**THE TASK:** Rewrite the entries, replacing every "screenshot" with "screen capture" and changing nothing else. Leave out the pictures.

**DATA IN THIS EXERCISE:**
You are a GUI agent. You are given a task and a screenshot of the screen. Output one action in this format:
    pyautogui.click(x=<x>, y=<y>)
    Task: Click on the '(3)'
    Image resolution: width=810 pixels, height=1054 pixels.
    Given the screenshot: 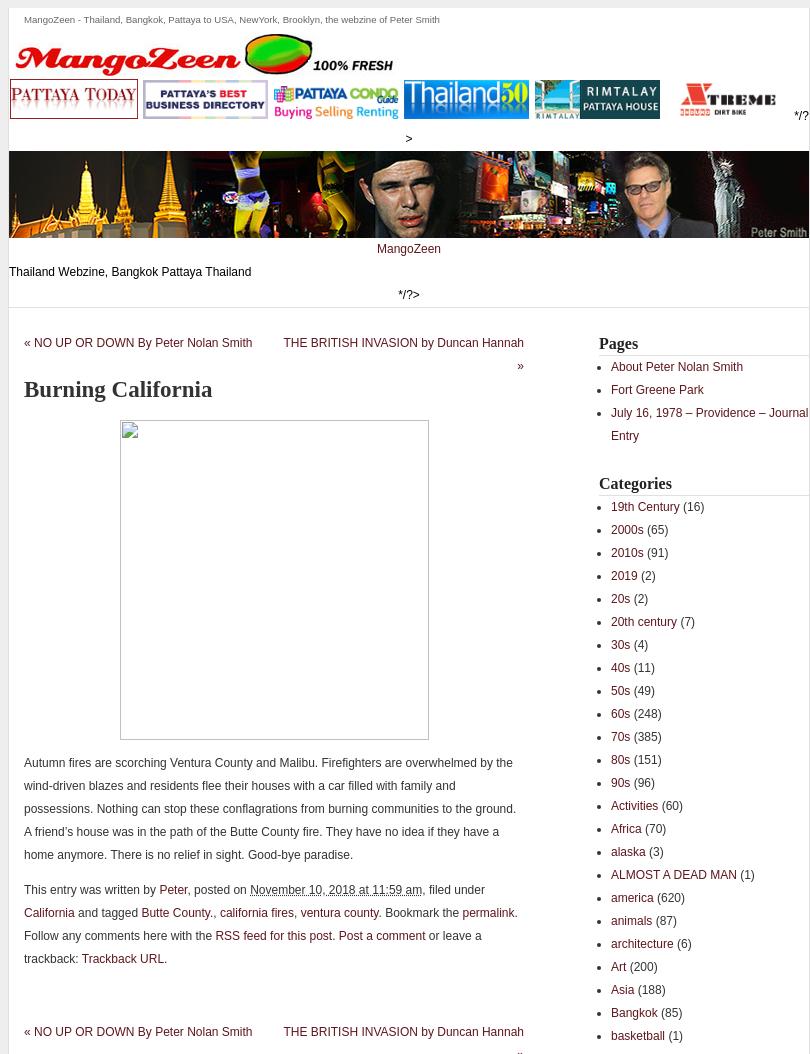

**ANSWER IN FULL:**
You are a GUI agent. You are given a task and a screen capture of the screen. Output one action in this format:
    pyautogui.click(x=<x>, y=<y>)
    Task: Click on the '(3)'
    Image resolution: width=810 pixels, height=1054 pixels.
    Given the screen capture: 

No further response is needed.